Affiliation:
1. School of Railway Transportation, Shanghai Institute of Technology, Shanghai 201418, China
2. School of Materials Science and Engineering, Shanghai Institute of Technology, Shanghai 201418, China
Abstract
The field of sensorless control of permanent magnet synchronous motor (PMSM) systems has been the subject of extensive research. The accuracy of sensorless controllers depends on the precise estimation of PMSM state quantities, including rotational speed and rotor position. In order to enhance state estimation accuracy, this paper proposes a moving horizon estimator that can be utilized in the sensorless control system of PMSM. Considering the parameter variations observed in PMSM, a nonlinear mathematical model of PMSM is established. A model reference adaptive system (MRAS) is employed to identify parameters such as resistance, inductance, and magnetic chain in real time. This approach can mitigate the impact of parameter fluctuations. Moving horizon estimation (MHE) is an estimation method based on optimization that can directly handle nonlinear system models.

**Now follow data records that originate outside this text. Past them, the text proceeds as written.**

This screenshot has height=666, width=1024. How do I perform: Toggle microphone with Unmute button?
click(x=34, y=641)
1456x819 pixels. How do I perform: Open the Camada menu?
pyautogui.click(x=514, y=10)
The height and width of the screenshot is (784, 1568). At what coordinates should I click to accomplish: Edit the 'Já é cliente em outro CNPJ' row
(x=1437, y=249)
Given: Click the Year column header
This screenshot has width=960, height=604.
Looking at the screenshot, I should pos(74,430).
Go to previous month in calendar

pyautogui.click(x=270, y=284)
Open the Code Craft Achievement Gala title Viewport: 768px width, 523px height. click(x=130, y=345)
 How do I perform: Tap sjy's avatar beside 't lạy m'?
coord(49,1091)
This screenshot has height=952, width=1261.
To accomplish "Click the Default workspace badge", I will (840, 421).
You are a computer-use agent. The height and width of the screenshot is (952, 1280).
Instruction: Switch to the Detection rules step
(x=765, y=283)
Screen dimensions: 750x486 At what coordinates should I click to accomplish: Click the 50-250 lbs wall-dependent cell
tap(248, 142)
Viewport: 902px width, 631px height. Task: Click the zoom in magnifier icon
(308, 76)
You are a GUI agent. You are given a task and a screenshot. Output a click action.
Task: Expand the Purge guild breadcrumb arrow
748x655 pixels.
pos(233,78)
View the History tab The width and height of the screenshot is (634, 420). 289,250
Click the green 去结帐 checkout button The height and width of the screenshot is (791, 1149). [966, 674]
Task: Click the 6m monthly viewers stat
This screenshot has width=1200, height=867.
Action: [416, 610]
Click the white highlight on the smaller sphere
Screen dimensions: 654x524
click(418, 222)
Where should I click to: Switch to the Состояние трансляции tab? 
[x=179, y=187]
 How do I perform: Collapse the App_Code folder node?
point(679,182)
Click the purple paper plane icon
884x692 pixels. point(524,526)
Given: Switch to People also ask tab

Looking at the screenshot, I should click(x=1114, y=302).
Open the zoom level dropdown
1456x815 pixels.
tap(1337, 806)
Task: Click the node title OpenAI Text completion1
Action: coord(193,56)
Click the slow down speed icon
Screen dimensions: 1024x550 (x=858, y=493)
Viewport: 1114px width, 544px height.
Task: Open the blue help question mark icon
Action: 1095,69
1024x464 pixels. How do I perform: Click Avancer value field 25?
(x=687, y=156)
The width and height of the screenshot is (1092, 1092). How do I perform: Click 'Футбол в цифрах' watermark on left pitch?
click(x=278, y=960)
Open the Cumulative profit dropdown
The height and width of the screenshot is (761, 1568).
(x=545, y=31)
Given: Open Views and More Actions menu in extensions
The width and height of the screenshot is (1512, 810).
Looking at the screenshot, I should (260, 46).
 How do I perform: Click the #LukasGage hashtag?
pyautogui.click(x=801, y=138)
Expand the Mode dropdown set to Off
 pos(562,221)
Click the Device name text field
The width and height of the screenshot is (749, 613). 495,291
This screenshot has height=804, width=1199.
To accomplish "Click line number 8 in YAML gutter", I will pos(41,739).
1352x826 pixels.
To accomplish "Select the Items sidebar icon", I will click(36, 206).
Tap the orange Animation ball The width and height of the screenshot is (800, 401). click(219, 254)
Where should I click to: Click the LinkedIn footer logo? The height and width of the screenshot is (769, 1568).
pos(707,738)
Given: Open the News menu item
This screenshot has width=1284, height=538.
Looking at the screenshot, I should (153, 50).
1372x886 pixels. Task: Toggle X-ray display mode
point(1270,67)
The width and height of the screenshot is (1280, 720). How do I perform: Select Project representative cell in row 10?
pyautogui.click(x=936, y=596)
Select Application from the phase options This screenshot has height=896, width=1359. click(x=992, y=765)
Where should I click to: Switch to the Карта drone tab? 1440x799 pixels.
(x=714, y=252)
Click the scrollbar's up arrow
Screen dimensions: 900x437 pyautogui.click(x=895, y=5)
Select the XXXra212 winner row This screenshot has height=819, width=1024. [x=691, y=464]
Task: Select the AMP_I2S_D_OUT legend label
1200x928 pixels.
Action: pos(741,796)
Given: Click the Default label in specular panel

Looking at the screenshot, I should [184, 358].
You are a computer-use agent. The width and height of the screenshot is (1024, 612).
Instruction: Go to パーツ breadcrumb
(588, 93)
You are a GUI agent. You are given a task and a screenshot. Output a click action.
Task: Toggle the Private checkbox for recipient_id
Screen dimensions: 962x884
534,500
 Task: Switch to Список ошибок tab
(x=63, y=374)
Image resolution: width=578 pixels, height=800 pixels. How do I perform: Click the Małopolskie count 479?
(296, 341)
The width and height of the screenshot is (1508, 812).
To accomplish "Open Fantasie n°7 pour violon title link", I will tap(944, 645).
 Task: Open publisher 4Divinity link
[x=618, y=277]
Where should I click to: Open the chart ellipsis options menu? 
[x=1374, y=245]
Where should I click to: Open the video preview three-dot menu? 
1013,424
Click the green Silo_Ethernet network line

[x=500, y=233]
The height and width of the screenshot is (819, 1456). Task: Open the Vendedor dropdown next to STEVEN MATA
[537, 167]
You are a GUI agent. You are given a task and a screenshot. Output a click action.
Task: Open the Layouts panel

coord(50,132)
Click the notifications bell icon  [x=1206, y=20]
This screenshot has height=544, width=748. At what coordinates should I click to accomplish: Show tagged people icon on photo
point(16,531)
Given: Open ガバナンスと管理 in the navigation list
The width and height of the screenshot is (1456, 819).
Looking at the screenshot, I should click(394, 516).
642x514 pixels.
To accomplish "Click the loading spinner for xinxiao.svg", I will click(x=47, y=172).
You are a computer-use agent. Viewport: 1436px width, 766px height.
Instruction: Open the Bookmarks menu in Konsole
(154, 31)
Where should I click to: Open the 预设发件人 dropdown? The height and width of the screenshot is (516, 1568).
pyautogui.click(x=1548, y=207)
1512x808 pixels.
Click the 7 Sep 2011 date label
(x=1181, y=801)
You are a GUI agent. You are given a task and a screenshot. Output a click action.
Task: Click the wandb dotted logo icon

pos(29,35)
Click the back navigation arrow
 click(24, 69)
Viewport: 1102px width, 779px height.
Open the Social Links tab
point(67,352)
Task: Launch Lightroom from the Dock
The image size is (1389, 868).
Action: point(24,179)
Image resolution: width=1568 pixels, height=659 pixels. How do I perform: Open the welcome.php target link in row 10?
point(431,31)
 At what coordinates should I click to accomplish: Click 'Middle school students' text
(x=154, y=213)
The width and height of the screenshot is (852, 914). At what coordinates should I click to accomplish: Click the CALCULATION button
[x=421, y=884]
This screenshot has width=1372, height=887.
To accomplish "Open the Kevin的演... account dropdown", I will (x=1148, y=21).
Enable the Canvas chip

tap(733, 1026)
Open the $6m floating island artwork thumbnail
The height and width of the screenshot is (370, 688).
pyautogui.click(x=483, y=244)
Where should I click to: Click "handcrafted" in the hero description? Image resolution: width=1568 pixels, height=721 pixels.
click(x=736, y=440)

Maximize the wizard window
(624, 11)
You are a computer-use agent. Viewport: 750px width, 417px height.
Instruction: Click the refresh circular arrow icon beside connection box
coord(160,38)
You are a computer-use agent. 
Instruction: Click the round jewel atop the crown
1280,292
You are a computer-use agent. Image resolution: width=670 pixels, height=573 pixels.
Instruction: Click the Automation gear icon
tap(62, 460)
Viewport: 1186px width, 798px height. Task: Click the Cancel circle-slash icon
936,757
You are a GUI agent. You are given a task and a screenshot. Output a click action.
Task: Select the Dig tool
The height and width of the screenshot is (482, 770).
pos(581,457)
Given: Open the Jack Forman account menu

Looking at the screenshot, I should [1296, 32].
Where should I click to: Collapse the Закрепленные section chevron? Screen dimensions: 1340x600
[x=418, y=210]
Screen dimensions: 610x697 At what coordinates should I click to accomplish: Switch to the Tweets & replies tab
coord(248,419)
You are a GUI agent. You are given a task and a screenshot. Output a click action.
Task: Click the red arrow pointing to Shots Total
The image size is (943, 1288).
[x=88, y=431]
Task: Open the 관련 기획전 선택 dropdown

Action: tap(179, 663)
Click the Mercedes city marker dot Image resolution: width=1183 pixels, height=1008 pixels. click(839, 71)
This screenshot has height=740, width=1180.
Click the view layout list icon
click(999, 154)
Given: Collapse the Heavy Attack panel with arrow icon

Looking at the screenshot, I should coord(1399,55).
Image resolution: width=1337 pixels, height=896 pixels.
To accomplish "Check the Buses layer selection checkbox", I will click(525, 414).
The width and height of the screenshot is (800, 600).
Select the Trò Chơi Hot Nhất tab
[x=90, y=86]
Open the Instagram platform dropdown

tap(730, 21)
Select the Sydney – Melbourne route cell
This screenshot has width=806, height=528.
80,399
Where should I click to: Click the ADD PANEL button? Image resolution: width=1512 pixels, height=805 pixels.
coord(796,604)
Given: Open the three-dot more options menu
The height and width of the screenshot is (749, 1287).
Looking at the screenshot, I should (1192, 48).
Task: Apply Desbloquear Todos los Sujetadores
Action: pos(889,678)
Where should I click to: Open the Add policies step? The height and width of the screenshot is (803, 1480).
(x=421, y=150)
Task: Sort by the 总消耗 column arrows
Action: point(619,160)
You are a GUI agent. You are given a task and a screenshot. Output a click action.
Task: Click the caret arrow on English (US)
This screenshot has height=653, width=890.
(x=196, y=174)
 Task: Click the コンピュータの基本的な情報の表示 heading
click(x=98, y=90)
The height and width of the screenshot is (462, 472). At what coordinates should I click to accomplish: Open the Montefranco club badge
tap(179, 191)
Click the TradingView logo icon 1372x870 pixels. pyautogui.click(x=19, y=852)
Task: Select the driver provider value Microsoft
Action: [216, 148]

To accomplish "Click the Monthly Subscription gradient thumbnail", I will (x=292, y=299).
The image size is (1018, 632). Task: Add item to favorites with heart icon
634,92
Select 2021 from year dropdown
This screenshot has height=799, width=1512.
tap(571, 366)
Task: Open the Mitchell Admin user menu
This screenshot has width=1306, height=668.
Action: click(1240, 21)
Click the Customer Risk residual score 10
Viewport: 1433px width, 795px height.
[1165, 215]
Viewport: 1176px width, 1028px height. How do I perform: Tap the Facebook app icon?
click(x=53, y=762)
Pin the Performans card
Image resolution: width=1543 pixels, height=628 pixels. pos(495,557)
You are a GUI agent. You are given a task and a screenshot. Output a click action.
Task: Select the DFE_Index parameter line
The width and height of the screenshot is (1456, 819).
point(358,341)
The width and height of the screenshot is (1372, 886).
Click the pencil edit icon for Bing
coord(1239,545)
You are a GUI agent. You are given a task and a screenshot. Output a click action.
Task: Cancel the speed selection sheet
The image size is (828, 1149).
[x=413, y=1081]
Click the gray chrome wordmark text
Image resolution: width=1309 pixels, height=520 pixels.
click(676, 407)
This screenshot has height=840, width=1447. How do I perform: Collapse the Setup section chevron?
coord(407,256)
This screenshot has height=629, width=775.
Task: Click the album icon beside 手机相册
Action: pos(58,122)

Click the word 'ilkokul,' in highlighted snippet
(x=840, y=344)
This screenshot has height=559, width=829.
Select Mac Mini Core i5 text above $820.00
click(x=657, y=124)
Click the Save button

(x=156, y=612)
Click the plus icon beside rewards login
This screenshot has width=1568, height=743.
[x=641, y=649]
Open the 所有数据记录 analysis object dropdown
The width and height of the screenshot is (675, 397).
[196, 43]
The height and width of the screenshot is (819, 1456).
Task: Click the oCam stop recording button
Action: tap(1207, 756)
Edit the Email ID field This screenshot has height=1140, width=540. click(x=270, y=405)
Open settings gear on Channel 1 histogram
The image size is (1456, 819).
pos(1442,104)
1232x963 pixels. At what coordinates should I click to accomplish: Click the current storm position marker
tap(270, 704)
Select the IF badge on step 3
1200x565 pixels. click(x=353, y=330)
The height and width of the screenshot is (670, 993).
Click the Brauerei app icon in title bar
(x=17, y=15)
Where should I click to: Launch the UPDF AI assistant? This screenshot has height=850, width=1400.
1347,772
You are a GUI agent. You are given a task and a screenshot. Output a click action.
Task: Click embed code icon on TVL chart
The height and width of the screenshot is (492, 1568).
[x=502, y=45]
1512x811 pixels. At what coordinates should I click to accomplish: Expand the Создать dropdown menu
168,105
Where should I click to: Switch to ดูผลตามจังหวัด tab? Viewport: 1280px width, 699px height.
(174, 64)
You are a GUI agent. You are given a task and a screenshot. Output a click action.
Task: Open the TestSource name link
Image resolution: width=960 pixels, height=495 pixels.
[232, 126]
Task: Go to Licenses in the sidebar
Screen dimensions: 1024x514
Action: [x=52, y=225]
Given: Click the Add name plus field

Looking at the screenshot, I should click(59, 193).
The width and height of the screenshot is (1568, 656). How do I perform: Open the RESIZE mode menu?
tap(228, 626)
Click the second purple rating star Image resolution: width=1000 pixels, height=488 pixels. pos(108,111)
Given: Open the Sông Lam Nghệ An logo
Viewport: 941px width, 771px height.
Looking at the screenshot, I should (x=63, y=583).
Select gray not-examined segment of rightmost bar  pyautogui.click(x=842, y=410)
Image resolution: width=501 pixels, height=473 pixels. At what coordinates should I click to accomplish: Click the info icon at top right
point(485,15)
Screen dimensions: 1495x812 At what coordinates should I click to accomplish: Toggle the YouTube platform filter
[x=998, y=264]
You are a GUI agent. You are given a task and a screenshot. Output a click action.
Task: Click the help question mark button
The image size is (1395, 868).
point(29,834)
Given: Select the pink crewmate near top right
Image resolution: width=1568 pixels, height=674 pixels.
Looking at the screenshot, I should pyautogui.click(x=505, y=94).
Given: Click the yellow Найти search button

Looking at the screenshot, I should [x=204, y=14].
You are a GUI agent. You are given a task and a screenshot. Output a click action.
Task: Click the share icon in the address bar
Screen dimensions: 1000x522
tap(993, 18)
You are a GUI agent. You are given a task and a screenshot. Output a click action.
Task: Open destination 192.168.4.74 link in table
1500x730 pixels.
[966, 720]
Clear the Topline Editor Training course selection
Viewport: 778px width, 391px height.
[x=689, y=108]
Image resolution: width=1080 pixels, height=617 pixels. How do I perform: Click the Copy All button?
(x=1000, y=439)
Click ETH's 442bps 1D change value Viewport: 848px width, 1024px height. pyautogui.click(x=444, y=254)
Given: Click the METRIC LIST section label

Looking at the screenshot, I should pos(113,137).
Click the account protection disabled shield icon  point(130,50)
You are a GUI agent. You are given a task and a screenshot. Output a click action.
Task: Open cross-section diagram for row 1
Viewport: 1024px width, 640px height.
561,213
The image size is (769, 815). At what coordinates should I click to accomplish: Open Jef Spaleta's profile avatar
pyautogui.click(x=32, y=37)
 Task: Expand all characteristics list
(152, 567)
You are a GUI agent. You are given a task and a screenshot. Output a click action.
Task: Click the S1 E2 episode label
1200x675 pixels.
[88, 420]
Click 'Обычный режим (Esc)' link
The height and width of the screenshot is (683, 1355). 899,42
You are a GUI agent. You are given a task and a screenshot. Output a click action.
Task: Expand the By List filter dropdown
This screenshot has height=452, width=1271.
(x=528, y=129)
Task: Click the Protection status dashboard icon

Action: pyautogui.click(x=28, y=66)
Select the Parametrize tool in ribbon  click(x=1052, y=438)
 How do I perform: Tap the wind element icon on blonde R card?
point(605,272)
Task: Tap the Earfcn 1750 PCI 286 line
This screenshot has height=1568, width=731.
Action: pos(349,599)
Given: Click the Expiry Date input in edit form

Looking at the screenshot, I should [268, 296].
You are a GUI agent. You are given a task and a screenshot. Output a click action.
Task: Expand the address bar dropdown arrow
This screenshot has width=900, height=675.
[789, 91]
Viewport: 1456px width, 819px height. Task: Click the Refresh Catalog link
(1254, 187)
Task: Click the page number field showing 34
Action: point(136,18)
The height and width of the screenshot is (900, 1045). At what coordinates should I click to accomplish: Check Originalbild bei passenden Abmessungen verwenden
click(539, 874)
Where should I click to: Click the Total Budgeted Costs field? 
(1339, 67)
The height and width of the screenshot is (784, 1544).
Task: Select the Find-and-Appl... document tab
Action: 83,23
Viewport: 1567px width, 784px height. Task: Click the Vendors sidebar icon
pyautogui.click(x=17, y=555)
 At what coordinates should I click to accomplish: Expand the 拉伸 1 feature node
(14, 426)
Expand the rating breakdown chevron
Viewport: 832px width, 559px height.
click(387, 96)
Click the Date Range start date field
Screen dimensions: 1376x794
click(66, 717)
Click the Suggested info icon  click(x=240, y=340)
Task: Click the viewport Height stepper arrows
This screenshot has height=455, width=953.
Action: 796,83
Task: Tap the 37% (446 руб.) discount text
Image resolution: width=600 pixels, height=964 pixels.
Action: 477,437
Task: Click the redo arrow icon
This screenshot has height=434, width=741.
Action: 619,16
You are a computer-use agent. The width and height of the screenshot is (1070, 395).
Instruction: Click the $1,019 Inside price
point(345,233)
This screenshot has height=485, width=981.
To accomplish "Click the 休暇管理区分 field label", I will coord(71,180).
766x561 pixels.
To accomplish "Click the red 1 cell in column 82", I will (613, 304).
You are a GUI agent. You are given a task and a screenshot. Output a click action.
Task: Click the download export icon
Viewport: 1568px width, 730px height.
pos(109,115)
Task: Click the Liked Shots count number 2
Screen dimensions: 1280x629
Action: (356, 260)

In order to eliminate the influence of external interference and improve the robustness of state estimation, a method based on MHE has been designed for PMSM, and a sensorless observer has been established. Considering the traditional MHE with large computation and high memory occupation, the calculation of MHE is optimized by utilizing a Hessian matrix and gradient vector. The speed and position of the PMSM are estimated within constraints during a single-step iteration. The results of the simulation demonstrate that in comparison to the traditional control structure, the estimation error of rotational speed and rotor position can be reduced by utilizing the proposed method. A more accurate estimation can be achieved with good adaptability and computational speed, which can enhance the robustness of the control system of PMSM.